Ada juga yang bilang, diem aja dirumah dandan yang cantik
dan diabisa kasih smeuanya. Sialnya pas aku nunjukin passionku untuk
kehebatannya, aku dibilang matre dan nggak tau gimana pedihnya nyari uang.
Masalahnya, aku punya orang-orang yang katanya cinta. Dan
kalau ada apa-apa aku ‘terpaksa’ pulang ke mereka.
Tapi pas aku ceritainsemua mimpi dan cita-citaku, aku nggak
didukung.
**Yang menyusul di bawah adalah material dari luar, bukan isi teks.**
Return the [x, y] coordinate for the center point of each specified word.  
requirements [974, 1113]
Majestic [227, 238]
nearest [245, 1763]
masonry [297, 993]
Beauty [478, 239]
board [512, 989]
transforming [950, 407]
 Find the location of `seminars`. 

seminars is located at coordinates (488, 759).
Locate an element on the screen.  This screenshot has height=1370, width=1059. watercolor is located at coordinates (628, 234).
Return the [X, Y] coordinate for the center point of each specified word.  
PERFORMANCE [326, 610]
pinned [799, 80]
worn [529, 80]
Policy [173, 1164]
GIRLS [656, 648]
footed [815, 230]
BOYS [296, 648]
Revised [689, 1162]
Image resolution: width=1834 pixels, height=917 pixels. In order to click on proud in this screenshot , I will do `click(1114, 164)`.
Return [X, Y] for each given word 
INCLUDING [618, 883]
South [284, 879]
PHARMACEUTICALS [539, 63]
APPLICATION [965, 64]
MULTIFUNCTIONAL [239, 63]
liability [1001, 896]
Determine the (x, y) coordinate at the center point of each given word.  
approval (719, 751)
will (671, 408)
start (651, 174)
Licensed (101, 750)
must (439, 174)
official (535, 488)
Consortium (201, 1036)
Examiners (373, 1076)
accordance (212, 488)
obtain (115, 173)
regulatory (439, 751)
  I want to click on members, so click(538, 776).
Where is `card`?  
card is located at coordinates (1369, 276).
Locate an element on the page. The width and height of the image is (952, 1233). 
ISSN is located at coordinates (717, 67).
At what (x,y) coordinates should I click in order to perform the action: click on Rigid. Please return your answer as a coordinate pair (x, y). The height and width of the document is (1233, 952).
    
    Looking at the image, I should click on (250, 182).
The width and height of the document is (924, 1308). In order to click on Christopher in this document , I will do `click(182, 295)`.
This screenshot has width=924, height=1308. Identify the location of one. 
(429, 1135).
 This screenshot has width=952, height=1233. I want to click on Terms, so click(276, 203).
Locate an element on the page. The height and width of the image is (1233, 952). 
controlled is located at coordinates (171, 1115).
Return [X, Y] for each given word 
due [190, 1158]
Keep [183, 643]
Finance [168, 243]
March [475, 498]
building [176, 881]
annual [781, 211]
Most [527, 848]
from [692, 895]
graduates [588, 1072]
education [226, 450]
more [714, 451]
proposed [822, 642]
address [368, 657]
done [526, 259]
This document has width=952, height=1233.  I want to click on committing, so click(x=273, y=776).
Aku diketawain rame-rame, dicibir!
Kadang aku mikir, gimana kalo Tuhan juga punya sifat
munafik? Gimana kalo Dia juga pura-pura saying sama aku? Aku pura-pura hidup,
hidup dalam kepura-puraan.
Jangan tertawakan aku yang menggelayut dungu dikaki-Mu,
merengek dengan praduga liar kepalaku.
Tuhan.
Yang Maha Pengasih Lagi Maha Penyayang.